DARA, National Theatre

Following on from David Hare's BEHIND THE BEAUTIFUL FOREVERS in the Olivier auditorium, we now have another play set in India at the National Theatre only this time in the Lyttelton.  Another difference is that while FOREVERS is set in present-day Mumbai, DARA is set in the 17th Century, but telling a true story that haunts India to this day.

Tanya Ronder has adapted the Indian writer Shahid Nadeem's 2010 play which tells the true story of two Moghul princes who fought each other to claim the Peacock Throne but whose personal enmity also was built on their different Islamic beliefs.

Emperor Shah Jahan is remembered as the man who built the Taj Mahal to the memory of his beloved wife Mumtaz but 25 years later his ailing health was the trigger for his sons to start battling to be his successor.  His eldest son Dara and his third son Aurangzeb emerged as the strongest contenders and battles raged for the next two years.  After a heavy defeat Dara was betrayed by an ally and was paraded through Delhi by a victorious Aurangzeb.
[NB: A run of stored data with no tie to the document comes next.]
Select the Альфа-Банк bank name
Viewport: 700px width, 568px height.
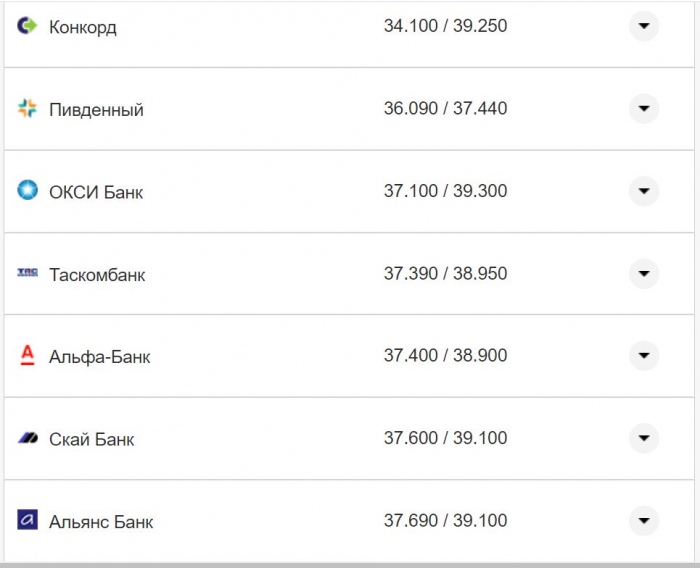[100, 356]
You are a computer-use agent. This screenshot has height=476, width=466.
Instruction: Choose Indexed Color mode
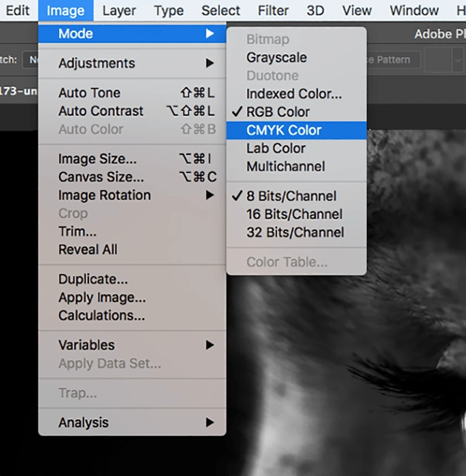(293, 94)
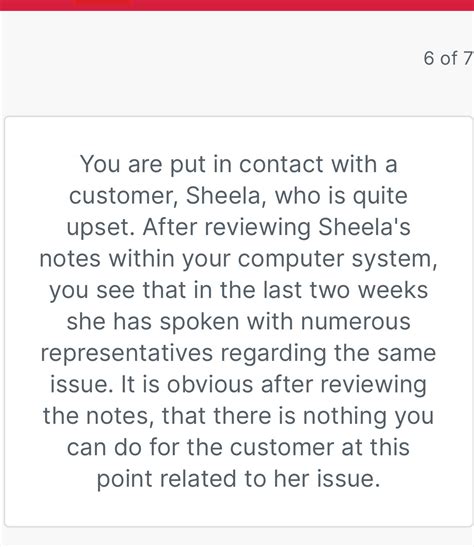Click the red progress bar at top

(x=237, y=5)

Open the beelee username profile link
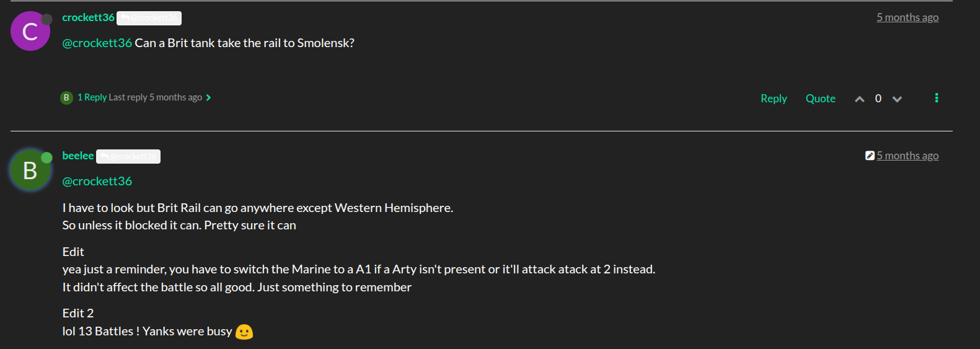[x=78, y=156]
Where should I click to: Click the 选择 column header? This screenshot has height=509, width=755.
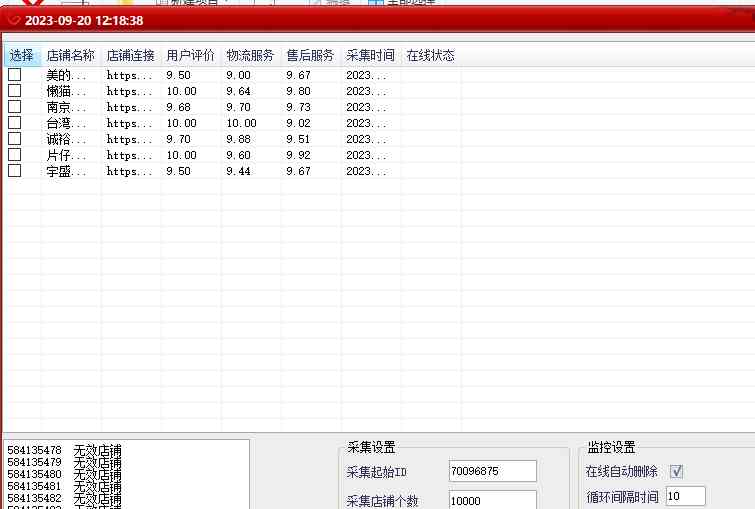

However it was more than sibling hatred that drove Aurangzeb to defeat his brother.  For Dara was a Sufti Muslim, seeking an inner truth in the religion and open to exploring the comparative ideas of other beliefs as well as writing poetry and meditations which are still in print today.  Aurangzeb however was a fervent Islamic fundamentalist.  Dara was put on trial for apostasy, found guilty and was summarily executed leaving Aurangzeb free to impose his hardline Islamic views on the country.  Well, Constant Reader, I am guessing you can see why this play is being staged now?

I had wondered whether I would be engaged by the play but I was surprised by how much I enjoyed it.  I will admit that a lot of my enjoyment came from Nadia Fall's handsome production: Katrina Lindsay's evocative marble palace of arches, steps and sliding metal screens conjured up that far-off world of power and opulence while the always excellent Neil Austin's lighting created striking images reminiscent of panoramic 19th Century paintings of mysterious Asian scenes.
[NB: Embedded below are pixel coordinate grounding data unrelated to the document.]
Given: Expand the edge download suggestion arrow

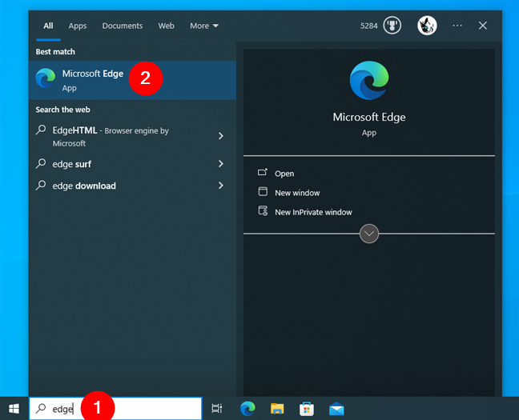Looking at the screenshot, I should (x=221, y=186).
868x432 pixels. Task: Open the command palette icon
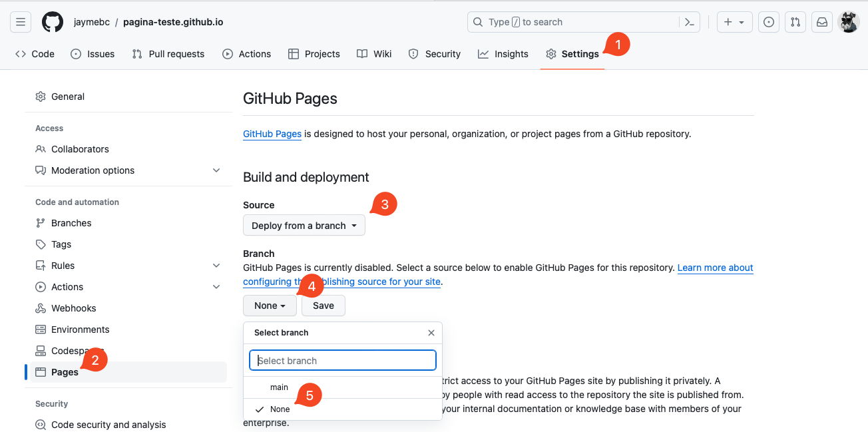pos(690,22)
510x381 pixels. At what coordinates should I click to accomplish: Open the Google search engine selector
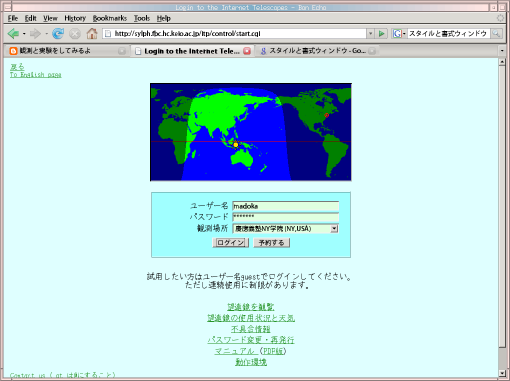pos(399,33)
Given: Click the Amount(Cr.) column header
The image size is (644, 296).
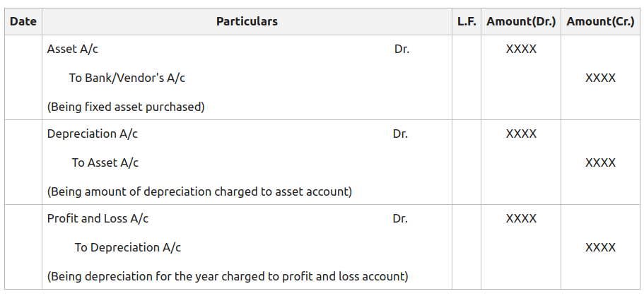Looking at the screenshot, I should pyautogui.click(x=600, y=21).
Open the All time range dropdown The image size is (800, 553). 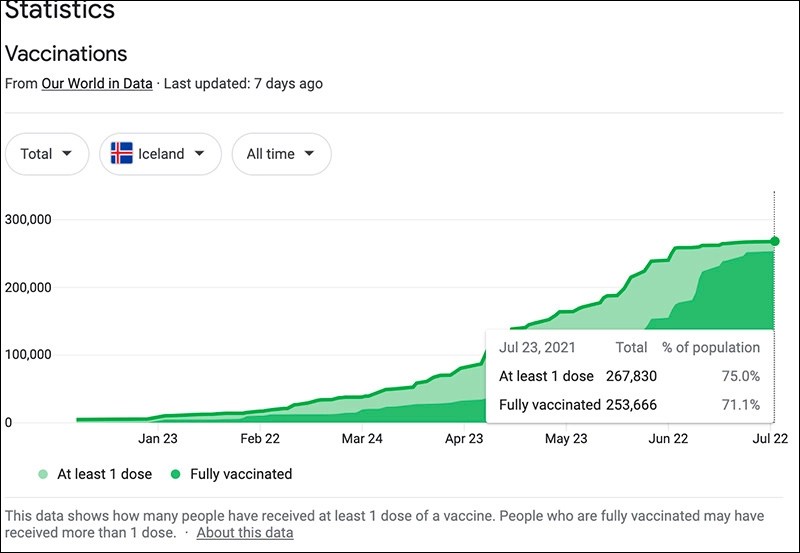[281, 154]
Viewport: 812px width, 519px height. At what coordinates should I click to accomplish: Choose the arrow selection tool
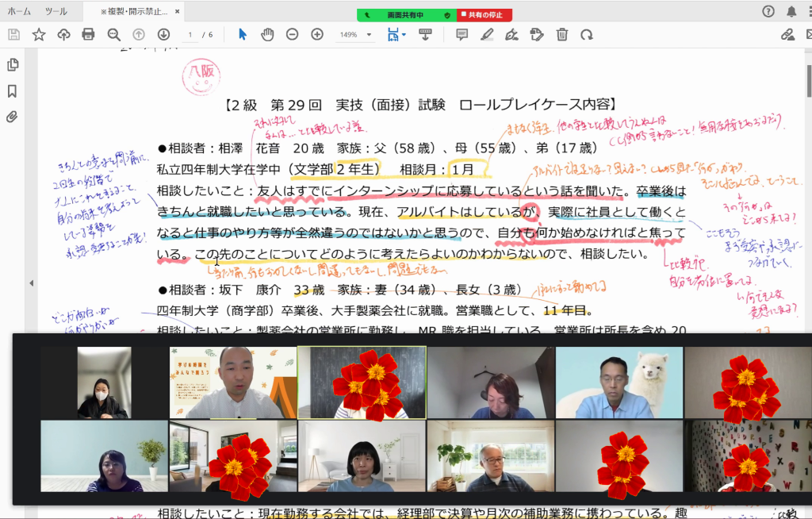click(x=243, y=34)
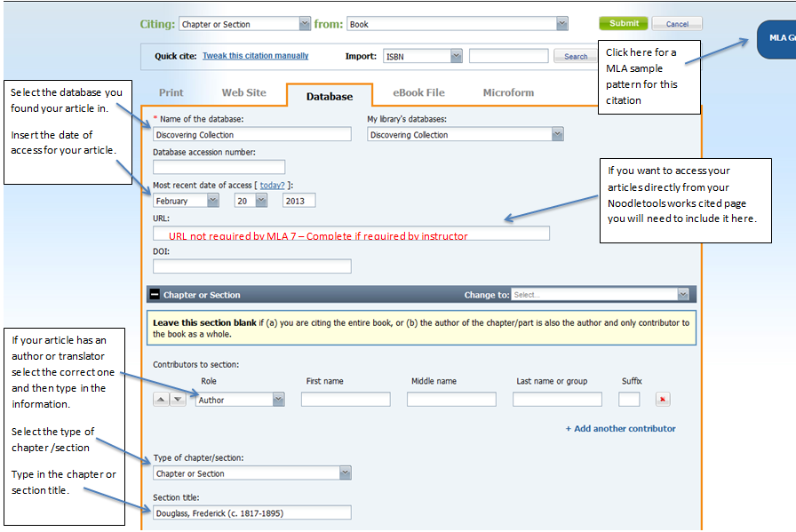The width and height of the screenshot is (796, 532).
Task: Collapse the Chapter or Section panel
Action: pos(155,294)
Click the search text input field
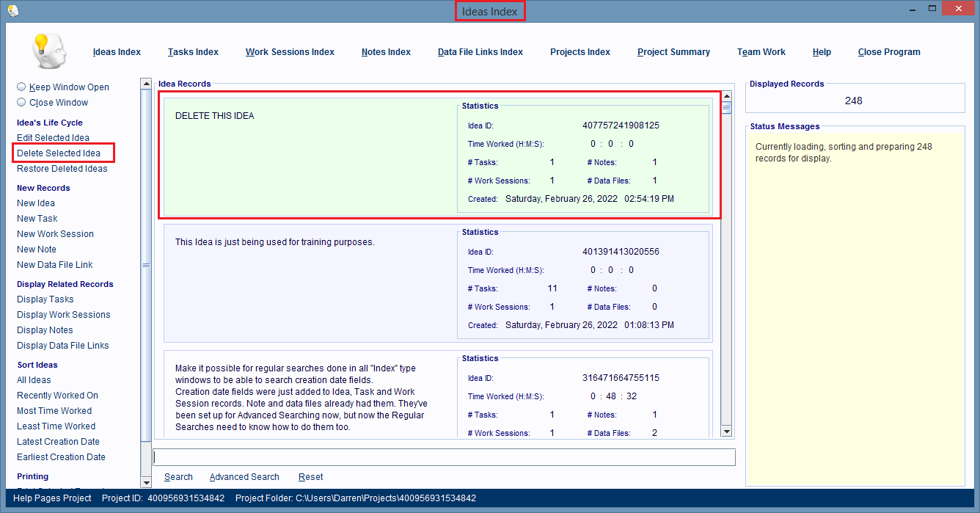Viewport: 980px width, 513px height. 443,457
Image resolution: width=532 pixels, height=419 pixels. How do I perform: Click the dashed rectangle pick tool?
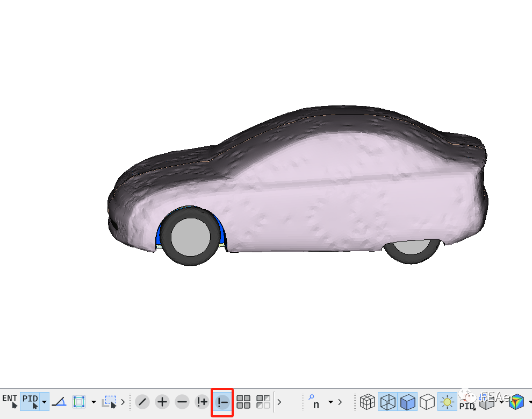pos(110,401)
There is also much to admire in Niraj Chag's score as played by 3 onstage musicians who provide a constantly involving soundscape to the action.

However despite the internecine plotting of Shah Jahan's fractious family - which also involves his sensible and loving daughter Jahanara who sides with Dara and the vindictive daughter Roshanara who allays herself to Aurangzeb - sadly I never really felt emotionally engaged by any of the characters.  They all go through the whole gamut of emotions and the religious arguments are well presented but none of the characters feel like they are being mined for depth, it all remains on the surface.

Sargon Yelda as Aurangzeb is suitably infuriatingly pious and Zubin Varla's righteous Dara are certainly well-played but again I felt that the writer didn't wish to explore them too deeply, it usually boils down to Aurangzeb glowering while Dara suffers nobly.

The structure of the play is also slightly off-kilter mainly because the long and exhaustive trial scene where Dara defends himself against the charge of apostasy comes at the end of Act One when one feels it would have been a better fit in Act Two.  At times during this lengthy scene I was reminded of the similar ones from SAINT JOAN and A MAN FOR ALL SEASONS - I wonder if that was the intention?

There were other good performances - Anjana Vasan as Hira Bai the Hindu dancing girl loved by Aurangzeb, Vincent Ebrahim as Shah Jahan, Anneika Rose as the spiteful sister Roshanara, Emilio Doorgasingh as the exasperated judge of Dara's trial, Prasanna Puwanarajah as the Prosecutor and Chook Sibtain as Itbar the court eunuch who hides a savage anger.

I enjoyed the production and it plays at the Lyttelton Theatre until 4th April.